Name another technology company with a longer list of market disruptions than Apple. I hear the silence. It’s not Microsoft or Google or Samsung. And we’re not just talking about technology innovation because everyone does some of that.
No, what is missing in recent years is what I’ll call market disruption. Apple did just that with the Apple II, the Mac, Apple Stores, iPod and iTunes, iPhone and the App Store. Even Siri and the iPad were major disruptors to a few moribund technology sectors. What has Apple done since the last great thing?
What Hath Jobs Wrought
Apple co-founder Steve Jobs was at the helm of every major product on my list, the last being the iPad’s introduction in 2010 and Siri’s launch just before Jobs died. What hath Apple wrought since then?
There are two kinds of basic innovation and Apple is involved in both.
The first is the kind we hear of the most and see with every product upgrade from nearly every manufacturer; incremental innovation. Improvements to the status quo. Apple does it. Samsung does it. Technology manufacturers are on a constant quest to improve, and their products resonate with incremental innovation.
The second is market disruption innovation; the kind of product that changes the direction of a particular market. The Mac did it. The iPod did it. The iPhone did it, too. One can argue that other products disrupted various market segments, but Apple’s streak of redefining a particular market or business segment is long and storied.
Other technology manufacturers that compete against Apple’s products may have features– and within those, some measure of innovation– that Apple’s products do not, but those are incremental innovations; the improvements that all tech companies employ in their products.
Apple’s history is long with market disruption innovation, and most of those were driven by Steve Jobs, who died in 2011, just over five years ago. Since then, Apple has continued a streak of incremental innovation in nearly every product; Mac, iPhone, iPad, macOS, iOS, even Apple TV.

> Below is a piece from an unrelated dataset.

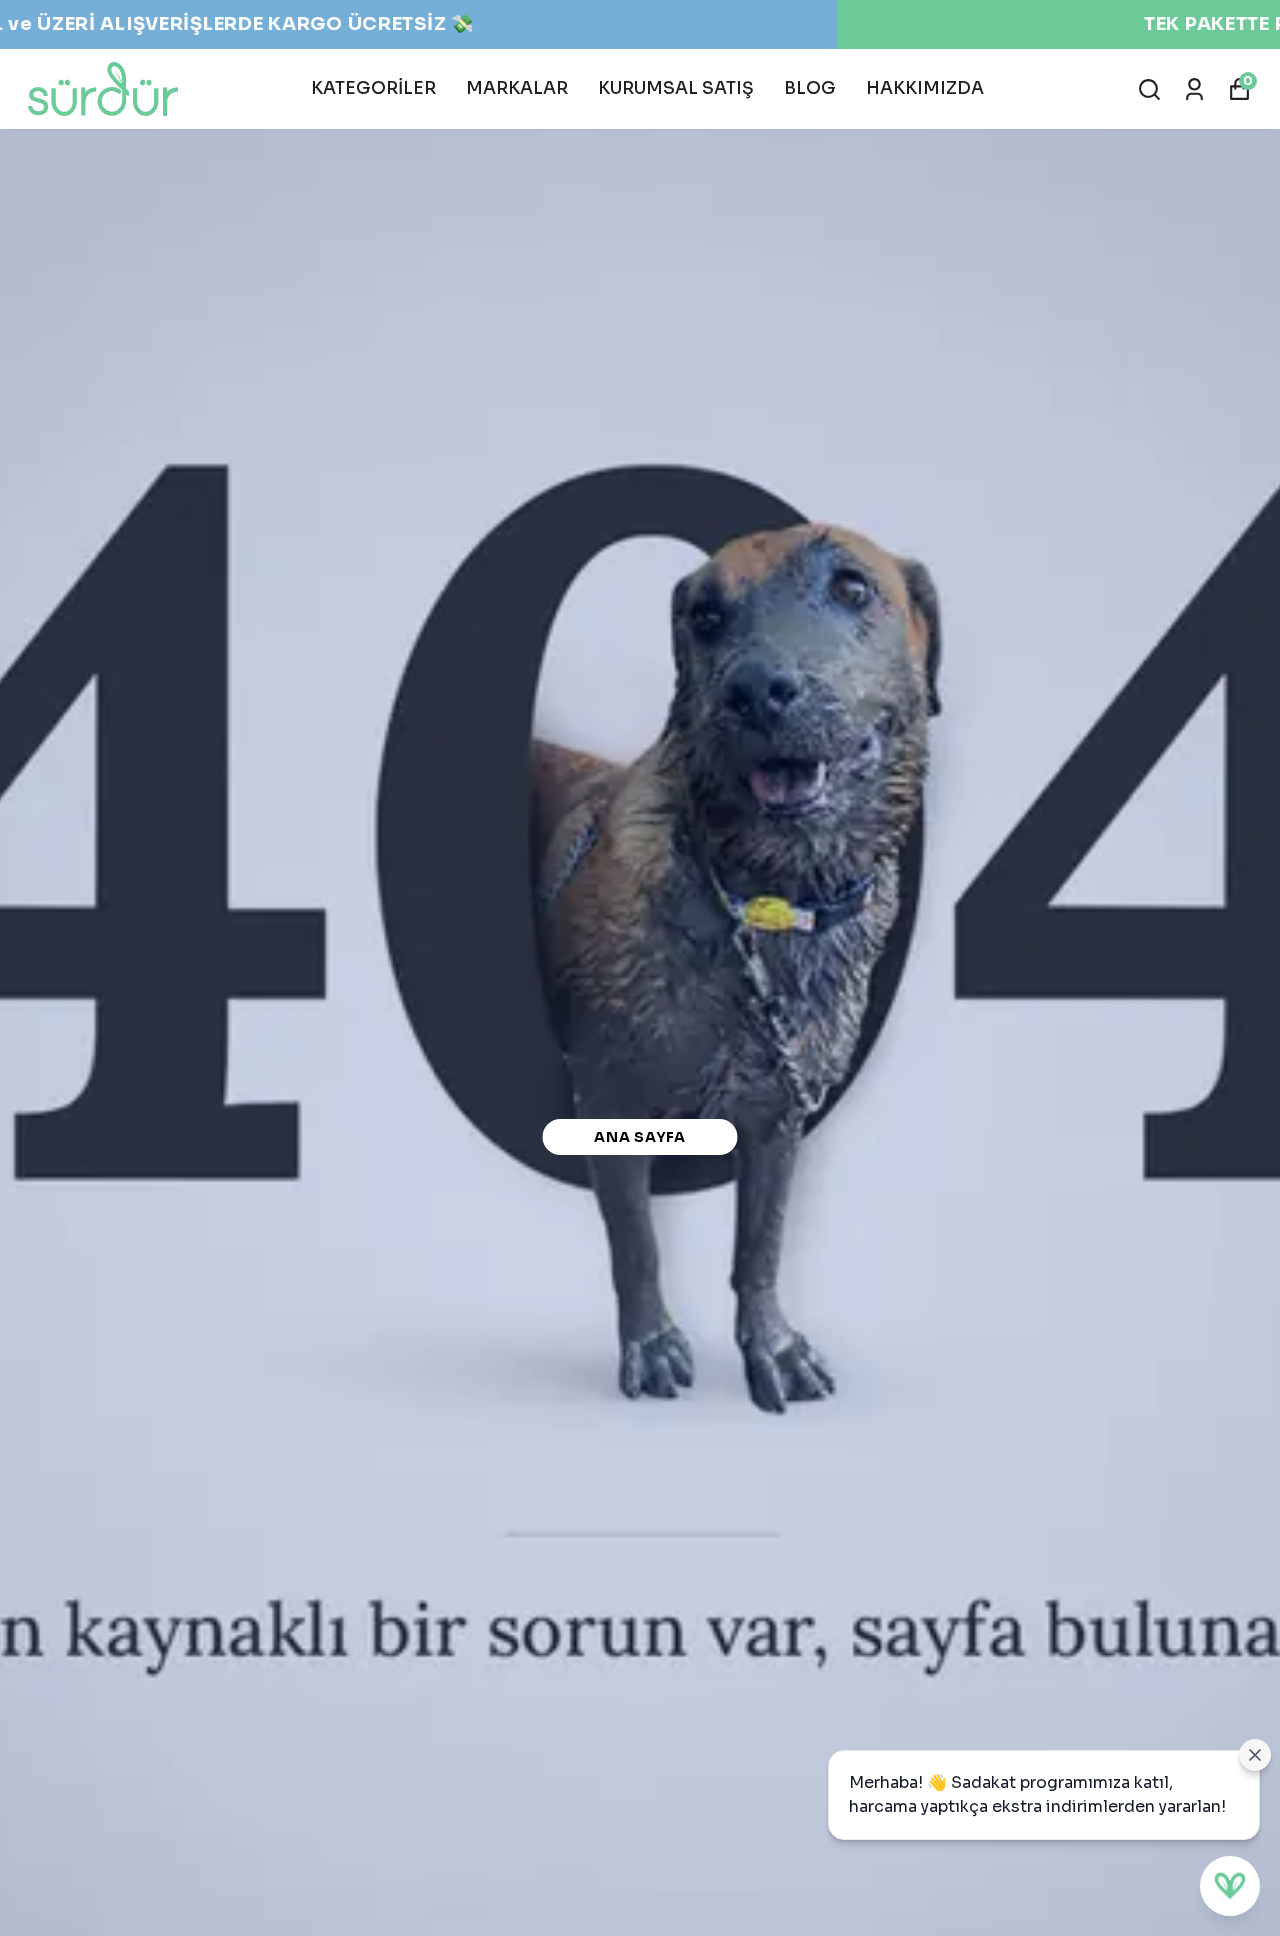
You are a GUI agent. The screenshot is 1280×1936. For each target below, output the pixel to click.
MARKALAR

The question one needs to ask simple. “What product market has Apple disrupted since he died?”
I see three new products from Apple that are noteworthy.
The first is Watch. That’s right. Watch. Apple’s iPhone accessory is the smartwatch segment leader in marketshare, revenue share, and profit share, and though numbers are hard to come by as Apple refuses to publish much about Watch, it may already have become the watch industry leader ahead of Rolex.
The second is Beats. Again, numbers are hard to come by, but in the segment where Beats competes, it leads the industry, both in wired and wireless headphones; mostly thanks to the ubiquity of the iPhone and the division’s marketing prowess.
The third is AirPods. Apple re-imagined how earbuds should work and if you haven’t tried them, and you have experienced with wireless headphones or earbuds, you’ll be impressed. Pairing is instant, charging is simple, and, as it has with many products, Apple sets the direction for the wireless earbuds industry with AirPods.
Here’s the only problem with these three market disrupting products from Apple since Jobs died in 2011. They’re not standalone products in the sense of Mac, iPod, iPhone, iPad. They are accessories so they won’t sell by the hundreds of millions over years. They are disruptive to a degree, but not huge market movers; by nature, accessories cannot outsell what they accessorize.
It’s been awhile. Tim Cook’s Apple is profitable and valuable but isn’t growing much. Apple is in dire need of a few new market disrupting products.